As such, it’s surely time for investors to start thinking about what sectors have been banking on rate cuts, and so could represent pockets of pain over the next six to 12 months.

Commercial property looms as an obvious example. The pressure on parts of the office sector have been well documented, but the entire sector has risen strongly on the back of the US Federal Reserve’s ill-timed dovish pivot late last year.

The ASX 200 real estate investment trust index, for example, surged 43 per cent from late October 2023 to March 28. As the reality of sticky inflation and higher-for-longer rates has slowly permeated equity markets, the REIT index has dropped about 8 per cent. But if rate cuts will be delayed, is a larger retracement warranted?

Risk of unwind

Similar questions can be asked across a range of sectors.

The ASX consumer discretionary index jumped 25 per cent from late October to mid-March, while the MSCI world infrastructure sector rose 18 per cent over the same period. Even the world’s banks have popped on rate cut hopes, rising 31 per cent since last October – despite the fact falling rates aren’t generally great news for bank profits.

Do investors keep the faith that rate cuts will eventually arrive, or will these sectoral rallies start to unwind? The risk of the latter is surely now a live one.

Investors will also be looking for pockets of pain in credit markets.

Analysis of the US debt market by Bank of America shows that while most corporate debt issuers can absorb 5 per cent interest rates this year, earnings could start to be hit if rate cuts are delayed into the middle of 2025.

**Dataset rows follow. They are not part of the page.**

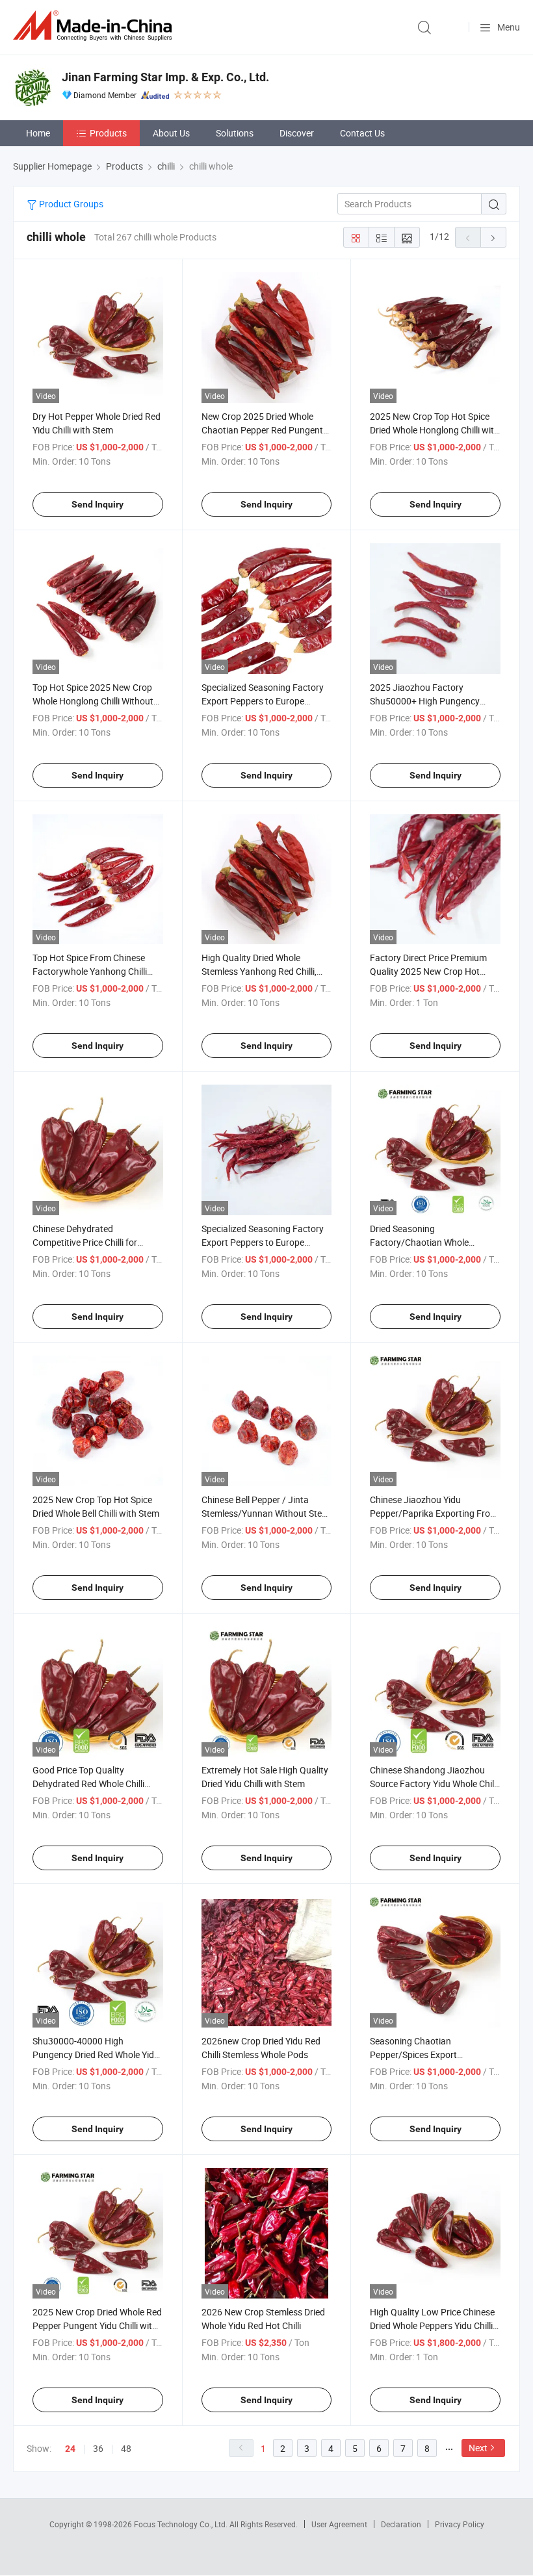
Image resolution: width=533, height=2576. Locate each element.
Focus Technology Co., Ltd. (181, 2524)
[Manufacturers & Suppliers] (95, 25)
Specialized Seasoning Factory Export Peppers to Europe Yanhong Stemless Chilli (263, 701)
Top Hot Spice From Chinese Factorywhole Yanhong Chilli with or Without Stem (89, 971)
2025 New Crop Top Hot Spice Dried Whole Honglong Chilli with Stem (434, 430)
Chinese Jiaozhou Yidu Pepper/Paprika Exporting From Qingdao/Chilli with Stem (434, 1513)
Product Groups (70, 204)
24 (70, 2448)
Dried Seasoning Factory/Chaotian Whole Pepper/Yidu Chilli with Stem (426, 1242)
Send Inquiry (98, 504)
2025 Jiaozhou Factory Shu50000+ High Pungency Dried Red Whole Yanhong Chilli (432, 701)
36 (98, 2448)
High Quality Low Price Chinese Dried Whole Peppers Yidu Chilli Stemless (432, 2325)
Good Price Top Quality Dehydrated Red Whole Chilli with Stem (88, 1783)
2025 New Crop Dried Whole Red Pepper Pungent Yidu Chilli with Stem (97, 2325)
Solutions (235, 133)
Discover (297, 133)
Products (108, 133)
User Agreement (339, 2524)
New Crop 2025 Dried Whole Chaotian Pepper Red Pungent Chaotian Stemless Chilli (262, 430)
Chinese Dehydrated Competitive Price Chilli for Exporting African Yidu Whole (90, 1242)
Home (38, 133)
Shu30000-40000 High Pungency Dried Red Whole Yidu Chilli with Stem (95, 2054)
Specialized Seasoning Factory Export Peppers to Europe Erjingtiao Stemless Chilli (263, 1242)
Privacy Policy (459, 2524)
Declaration (401, 2524)
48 (126, 2448)
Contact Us (362, 133)
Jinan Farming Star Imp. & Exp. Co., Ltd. (165, 77)
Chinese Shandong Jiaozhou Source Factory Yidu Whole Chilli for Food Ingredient (434, 1783)
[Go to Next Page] (493, 237)
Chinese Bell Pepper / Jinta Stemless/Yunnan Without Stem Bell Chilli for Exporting (266, 1513)
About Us (171, 133)
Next (478, 2447)
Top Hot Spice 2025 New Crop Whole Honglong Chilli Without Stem (92, 701)
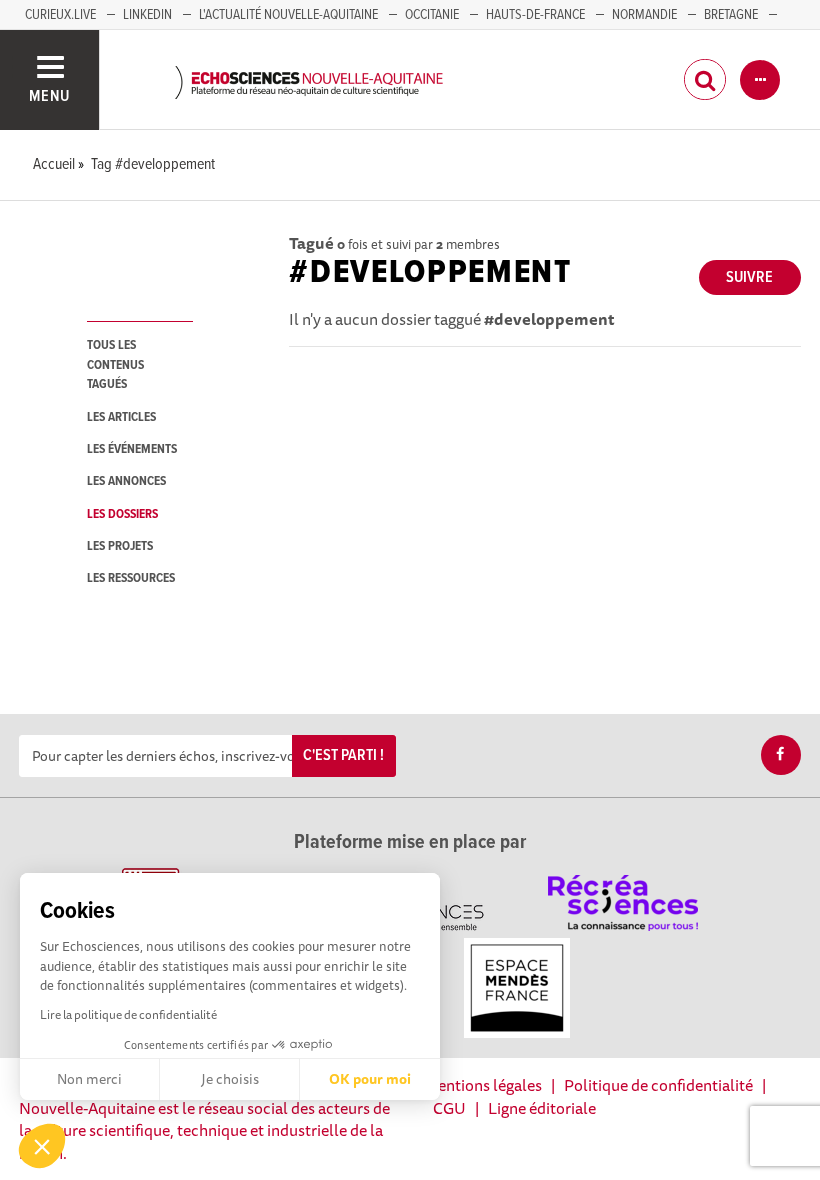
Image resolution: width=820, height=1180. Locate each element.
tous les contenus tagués (115, 365)
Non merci (89, 1079)
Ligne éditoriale (542, 1108)
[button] (42, 1146)
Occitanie (432, 15)
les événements (132, 449)
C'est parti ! (343, 755)
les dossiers (122, 514)
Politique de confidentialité (658, 1085)
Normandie (644, 15)
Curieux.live (60, 15)
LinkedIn (147, 15)
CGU (449, 1108)
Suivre (749, 277)
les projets (120, 546)
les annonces (126, 481)
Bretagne (731, 15)
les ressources (131, 578)
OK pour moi (370, 1079)
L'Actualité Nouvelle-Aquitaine (288, 15)
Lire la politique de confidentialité (128, 1014)
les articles (121, 417)
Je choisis (230, 1079)
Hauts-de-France (535, 15)
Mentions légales (483, 1085)
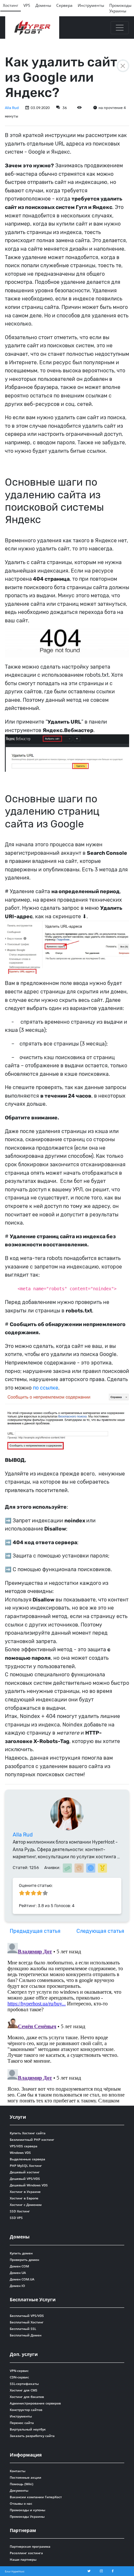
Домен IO (17, 2285)
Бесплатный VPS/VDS (27, 2315)
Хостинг (10, 5)
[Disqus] (67, 2021)
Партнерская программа (30, 2546)
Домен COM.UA (22, 2279)
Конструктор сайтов (26, 2409)
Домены (43, 5)
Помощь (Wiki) (21, 2484)
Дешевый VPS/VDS (25, 2178)
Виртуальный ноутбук (28, 2429)
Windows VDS (20, 2152)
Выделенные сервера (27, 2159)
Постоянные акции (25, 2477)
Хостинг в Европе (24, 2198)
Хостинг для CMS (23, 2390)
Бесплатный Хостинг (27, 2322)
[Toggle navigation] (120, 27)
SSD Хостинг (20, 2211)
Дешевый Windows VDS (29, 2185)
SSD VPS (16, 2217)
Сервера (64, 5)
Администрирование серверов (35, 2403)
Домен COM (19, 2266)
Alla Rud (12, 108)
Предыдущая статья (35, 1931)
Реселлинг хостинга (26, 2553)
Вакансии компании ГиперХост (36, 2497)
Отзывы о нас (21, 2503)
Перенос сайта (22, 2422)
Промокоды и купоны (27, 2510)
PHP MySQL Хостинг (26, 2165)
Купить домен (21, 2253)
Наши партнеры (23, 2559)
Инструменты (91, 5)
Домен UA (18, 2272)
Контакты (17, 2471)
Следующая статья (100, 1931)
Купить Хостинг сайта (28, 2133)
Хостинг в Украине (25, 2191)
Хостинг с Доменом (26, 2204)
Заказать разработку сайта (32, 2435)
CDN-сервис (19, 2377)
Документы (19, 2490)
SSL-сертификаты (24, 2383)
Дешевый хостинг (25, 2172)
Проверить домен (24, 2259)
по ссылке (45, 1388)
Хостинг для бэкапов (27, 2396)
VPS (26, 5)
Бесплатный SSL (23, 2328)
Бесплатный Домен (25, 2335)
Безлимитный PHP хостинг (32, 2139)
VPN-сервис (19, 2370)
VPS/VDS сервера (23, 2146)
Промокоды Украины (120, 8)
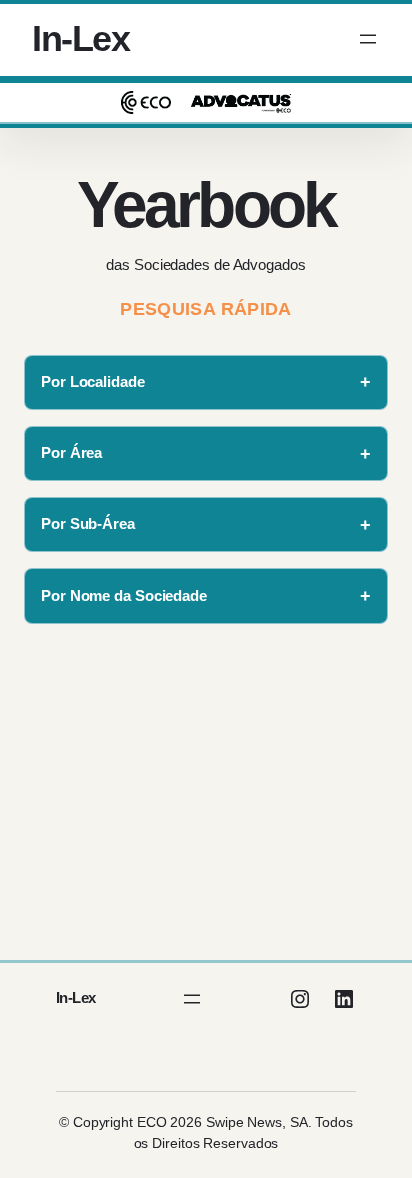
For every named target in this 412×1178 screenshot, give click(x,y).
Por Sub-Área (88, 523)
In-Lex (80, 38)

“Per our calculations, the floating rate market needs either Fed Fund rates to decline to 3 per cent, or EBITDA growth to rise to 5 per cent to 10 per cent to avoid further downgrades,” says analyst Neha Khoda.

Right now, that sort of earnings growth is actually looking realistic based on analyst projections. But if rates don’t fall, the economy starts to slow and profits start falling, then risks will rise.

Private credit is also an area to watch. Khoda’s analysts found that while about 1 per cent of public debt issuers have less than two years of liquidity to absorb their current rate of cash burn, this rises to 8 per cent for borrowers in private credit markets.